BEGIN DATA SHOWN

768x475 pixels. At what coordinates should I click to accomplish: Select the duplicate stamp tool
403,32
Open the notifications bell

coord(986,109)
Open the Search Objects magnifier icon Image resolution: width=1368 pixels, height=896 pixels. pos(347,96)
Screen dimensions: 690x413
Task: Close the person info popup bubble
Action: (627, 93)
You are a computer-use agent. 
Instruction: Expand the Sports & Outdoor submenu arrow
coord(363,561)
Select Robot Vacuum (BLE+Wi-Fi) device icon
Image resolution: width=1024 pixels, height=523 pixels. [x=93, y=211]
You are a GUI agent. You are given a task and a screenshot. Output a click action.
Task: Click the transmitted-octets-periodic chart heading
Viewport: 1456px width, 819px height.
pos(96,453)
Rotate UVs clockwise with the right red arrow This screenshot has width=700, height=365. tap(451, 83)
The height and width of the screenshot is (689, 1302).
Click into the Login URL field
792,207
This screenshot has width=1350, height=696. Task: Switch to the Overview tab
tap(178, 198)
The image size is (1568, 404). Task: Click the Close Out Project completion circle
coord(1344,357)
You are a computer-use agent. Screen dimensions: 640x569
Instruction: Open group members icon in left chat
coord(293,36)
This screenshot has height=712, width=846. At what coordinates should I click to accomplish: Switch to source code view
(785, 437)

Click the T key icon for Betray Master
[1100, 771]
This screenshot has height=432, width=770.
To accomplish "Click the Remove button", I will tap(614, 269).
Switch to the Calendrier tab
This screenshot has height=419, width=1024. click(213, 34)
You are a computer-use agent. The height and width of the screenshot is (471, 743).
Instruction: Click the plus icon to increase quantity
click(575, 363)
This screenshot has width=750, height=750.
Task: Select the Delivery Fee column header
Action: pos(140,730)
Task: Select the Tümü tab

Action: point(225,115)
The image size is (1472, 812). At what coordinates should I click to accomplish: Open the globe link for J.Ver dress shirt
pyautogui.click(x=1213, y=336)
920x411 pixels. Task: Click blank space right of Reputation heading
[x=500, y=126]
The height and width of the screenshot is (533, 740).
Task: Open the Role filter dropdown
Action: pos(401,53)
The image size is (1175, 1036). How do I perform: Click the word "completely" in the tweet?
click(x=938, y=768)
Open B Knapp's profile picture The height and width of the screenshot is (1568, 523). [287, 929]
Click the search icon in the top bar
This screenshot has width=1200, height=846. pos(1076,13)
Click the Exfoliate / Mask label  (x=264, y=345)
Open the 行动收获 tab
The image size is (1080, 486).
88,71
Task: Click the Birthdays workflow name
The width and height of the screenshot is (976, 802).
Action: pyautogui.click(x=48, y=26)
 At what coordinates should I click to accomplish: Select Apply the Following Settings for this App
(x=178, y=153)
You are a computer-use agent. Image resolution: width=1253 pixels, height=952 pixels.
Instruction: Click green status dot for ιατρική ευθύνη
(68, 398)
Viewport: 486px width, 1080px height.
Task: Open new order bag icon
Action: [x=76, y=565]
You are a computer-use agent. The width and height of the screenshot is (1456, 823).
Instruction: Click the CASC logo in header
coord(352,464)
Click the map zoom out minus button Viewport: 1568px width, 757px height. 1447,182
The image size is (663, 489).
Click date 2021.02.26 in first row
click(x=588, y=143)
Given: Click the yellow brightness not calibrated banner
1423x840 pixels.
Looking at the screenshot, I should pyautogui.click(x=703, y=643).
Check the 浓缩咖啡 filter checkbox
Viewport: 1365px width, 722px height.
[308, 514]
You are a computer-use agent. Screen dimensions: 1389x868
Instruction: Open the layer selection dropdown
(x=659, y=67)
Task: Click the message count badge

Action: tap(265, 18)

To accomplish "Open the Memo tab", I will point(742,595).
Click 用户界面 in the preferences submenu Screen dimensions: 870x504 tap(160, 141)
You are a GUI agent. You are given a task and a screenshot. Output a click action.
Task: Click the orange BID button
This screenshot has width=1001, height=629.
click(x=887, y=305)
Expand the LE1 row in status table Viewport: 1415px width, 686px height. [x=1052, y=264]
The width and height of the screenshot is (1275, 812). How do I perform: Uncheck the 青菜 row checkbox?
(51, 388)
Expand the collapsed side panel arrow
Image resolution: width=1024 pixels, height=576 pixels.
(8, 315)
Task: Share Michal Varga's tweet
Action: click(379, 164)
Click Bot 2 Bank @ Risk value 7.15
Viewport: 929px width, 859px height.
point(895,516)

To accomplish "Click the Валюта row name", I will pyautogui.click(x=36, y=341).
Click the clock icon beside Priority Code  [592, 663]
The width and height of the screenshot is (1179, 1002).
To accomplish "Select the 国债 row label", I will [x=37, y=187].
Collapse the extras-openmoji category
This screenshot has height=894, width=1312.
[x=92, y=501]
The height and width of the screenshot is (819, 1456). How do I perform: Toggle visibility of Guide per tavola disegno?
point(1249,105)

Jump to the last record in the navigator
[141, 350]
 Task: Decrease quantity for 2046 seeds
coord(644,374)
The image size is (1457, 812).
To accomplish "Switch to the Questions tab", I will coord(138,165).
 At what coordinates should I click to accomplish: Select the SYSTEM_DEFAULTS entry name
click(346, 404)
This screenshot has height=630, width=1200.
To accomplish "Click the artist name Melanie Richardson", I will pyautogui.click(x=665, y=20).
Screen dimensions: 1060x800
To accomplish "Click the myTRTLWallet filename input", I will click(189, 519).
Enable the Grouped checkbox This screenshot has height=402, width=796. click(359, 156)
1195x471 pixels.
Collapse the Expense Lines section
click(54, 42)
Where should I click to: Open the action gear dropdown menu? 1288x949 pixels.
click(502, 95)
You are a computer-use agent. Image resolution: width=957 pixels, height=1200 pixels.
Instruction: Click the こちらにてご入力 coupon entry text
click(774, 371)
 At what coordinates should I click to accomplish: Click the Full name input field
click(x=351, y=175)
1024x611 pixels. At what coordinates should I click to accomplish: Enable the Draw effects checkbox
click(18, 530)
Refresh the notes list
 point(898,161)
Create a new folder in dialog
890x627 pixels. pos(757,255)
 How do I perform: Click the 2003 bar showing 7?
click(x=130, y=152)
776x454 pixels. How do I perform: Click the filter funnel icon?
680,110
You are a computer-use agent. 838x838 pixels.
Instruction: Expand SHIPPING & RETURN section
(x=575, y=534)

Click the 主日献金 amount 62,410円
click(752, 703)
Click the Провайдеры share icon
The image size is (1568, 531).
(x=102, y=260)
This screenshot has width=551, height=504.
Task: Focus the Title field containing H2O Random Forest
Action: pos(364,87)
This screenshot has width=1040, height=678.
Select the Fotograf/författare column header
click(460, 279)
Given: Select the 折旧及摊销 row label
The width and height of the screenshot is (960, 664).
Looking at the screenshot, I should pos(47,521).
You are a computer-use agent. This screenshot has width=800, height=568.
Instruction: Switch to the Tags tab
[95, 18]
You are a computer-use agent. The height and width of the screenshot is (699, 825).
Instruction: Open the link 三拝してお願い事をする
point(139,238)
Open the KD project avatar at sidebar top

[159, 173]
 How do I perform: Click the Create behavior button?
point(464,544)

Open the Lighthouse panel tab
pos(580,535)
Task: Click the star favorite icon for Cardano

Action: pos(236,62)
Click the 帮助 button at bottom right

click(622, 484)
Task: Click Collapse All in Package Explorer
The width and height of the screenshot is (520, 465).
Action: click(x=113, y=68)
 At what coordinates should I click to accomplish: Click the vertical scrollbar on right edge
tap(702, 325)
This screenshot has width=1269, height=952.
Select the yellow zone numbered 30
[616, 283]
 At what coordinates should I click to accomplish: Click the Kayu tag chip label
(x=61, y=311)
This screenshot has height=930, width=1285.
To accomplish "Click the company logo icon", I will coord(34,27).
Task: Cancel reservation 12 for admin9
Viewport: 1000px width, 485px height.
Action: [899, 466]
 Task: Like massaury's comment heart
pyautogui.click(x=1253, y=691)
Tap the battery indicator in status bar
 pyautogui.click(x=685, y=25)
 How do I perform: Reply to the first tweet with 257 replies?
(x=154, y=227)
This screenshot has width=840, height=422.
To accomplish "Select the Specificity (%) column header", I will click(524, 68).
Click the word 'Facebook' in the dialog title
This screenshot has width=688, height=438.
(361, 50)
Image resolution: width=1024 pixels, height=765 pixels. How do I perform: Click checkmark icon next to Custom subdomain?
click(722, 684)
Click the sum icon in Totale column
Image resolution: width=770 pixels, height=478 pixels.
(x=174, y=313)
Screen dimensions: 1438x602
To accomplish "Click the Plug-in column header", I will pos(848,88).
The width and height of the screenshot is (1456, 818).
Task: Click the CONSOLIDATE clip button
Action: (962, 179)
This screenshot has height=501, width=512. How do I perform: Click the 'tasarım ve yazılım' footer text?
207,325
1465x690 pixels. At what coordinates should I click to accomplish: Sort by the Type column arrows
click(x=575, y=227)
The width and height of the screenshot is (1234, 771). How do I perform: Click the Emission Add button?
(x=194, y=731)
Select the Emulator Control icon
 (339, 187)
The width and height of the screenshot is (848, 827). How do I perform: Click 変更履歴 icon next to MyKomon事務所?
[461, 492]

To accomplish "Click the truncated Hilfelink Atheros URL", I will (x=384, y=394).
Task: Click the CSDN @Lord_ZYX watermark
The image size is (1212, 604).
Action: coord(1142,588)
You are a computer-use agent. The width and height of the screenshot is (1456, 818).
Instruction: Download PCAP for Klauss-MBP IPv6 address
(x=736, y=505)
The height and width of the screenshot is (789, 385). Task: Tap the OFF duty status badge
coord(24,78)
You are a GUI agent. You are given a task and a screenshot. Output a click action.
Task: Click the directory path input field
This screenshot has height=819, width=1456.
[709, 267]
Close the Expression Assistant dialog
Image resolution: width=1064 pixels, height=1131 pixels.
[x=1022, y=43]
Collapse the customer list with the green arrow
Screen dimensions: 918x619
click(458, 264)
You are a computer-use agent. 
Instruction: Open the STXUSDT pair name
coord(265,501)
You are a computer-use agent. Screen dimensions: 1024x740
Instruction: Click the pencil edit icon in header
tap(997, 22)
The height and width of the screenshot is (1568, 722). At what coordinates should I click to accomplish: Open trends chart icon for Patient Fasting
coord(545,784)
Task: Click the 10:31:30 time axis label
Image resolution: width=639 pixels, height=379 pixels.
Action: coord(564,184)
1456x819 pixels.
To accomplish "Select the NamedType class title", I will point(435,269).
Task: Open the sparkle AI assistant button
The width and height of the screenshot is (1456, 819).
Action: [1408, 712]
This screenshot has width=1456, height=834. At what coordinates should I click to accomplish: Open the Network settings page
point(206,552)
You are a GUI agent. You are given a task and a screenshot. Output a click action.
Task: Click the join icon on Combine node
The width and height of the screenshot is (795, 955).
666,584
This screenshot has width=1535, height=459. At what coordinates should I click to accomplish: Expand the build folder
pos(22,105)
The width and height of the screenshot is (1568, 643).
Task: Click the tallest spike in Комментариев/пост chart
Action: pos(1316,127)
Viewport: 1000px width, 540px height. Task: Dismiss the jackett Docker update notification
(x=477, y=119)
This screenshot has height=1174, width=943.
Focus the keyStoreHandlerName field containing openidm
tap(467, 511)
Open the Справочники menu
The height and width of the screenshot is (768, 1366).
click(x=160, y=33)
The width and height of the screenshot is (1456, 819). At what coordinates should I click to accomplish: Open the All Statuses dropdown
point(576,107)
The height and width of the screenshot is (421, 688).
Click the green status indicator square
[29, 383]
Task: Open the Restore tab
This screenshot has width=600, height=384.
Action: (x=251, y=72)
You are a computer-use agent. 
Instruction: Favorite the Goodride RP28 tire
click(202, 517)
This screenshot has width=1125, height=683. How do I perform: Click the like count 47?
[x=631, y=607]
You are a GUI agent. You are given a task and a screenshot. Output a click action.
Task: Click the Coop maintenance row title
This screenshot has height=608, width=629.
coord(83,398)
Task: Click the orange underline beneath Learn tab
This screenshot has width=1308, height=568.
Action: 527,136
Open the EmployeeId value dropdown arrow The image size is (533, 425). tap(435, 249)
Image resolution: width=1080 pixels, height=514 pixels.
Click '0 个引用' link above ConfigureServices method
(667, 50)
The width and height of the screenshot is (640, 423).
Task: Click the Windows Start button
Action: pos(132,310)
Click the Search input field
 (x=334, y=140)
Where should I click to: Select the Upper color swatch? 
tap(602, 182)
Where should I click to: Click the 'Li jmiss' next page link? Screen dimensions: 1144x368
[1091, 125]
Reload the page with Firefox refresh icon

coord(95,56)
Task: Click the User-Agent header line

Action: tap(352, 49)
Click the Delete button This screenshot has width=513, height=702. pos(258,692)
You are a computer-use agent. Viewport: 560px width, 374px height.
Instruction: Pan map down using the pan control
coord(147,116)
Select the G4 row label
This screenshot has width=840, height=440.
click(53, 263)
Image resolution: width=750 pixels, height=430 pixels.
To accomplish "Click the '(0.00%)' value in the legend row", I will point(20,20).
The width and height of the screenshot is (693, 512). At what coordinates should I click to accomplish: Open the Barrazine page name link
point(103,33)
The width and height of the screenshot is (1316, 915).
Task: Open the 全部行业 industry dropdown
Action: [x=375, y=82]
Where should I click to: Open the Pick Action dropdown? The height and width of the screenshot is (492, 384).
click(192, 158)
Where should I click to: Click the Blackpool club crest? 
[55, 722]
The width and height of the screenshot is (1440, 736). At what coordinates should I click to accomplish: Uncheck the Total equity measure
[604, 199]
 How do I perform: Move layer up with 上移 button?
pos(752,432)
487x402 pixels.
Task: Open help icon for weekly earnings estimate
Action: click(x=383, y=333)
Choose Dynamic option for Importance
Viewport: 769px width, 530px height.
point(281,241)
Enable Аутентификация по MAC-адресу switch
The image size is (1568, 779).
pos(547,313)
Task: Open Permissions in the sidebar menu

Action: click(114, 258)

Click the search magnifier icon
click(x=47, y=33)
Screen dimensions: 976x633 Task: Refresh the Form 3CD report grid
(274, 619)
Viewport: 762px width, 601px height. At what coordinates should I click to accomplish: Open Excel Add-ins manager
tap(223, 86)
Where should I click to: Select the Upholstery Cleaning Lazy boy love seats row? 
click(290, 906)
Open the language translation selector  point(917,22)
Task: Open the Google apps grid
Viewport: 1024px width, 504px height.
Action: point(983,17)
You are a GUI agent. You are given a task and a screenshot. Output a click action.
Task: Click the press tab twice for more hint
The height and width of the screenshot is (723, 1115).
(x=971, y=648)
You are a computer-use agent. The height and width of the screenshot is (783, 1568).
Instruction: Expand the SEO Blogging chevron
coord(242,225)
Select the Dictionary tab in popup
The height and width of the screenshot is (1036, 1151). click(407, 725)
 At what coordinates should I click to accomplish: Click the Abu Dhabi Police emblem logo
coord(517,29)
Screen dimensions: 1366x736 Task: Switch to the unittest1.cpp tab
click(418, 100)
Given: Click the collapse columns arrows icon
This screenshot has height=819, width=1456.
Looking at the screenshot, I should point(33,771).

END DATA SHOWN

* _EXERCISE AIM_
Rewrite the lines from the line containing "Click 用户界面 in" to the line containing "will [x=37, y=187].", both included, as a Markdown table with the columns Row and Line, omitting any blank lines.

* _THE RESULT_
| Row | Line |
|---|---|
| 1 | Click 用户界面 in the preferences submenu Screen dimensions: 870x504 tap(160, 141) |
| 2 | You are a GUI agent. You are given a task and a screenshot. Output a click action. |
| 3 | Task: Click the orange BID button |
| 4 | This screenshot has width=1001, height=629. |
| 5 | click(x=887, y=305) |
| 6 | Expand the LE1 row in status table Viewport: 1415px width, 686px height. [x=1052, y=264] |
| 7 | The width and height of the screenshot is (1275, 812). How do I perform: Uncheck the 青菜 row checkbox? |
| 8 | (51, 388) |
| 9 | Expand the collapsed side panel arrow |
| 10 | Image resolution: width=1024 pixels, height=576 pixels. |
| 11 | (8, 315) |
| 12 | Task: Share Michal Varga's tweet |
| 13 | Action: click(379, 164) |
| 14 | Click Bot 2 Bank @ Risk value 7.15 |
| 15 | Viewport: 929px width, 859px height. |
| 16 | point(895,516) |
| 17 | To accomplish "Click the Валюта row name", I will pyautogui.click(x=36, y=341). |
| 18 | Click the clock icon beside Priority Code  [592, 663] |
| 19 | The width and height of the screenshot is (1179, 1002). |
| 20 | To accomplish "Select the 国债 row label", I will [x=37, y=187]. |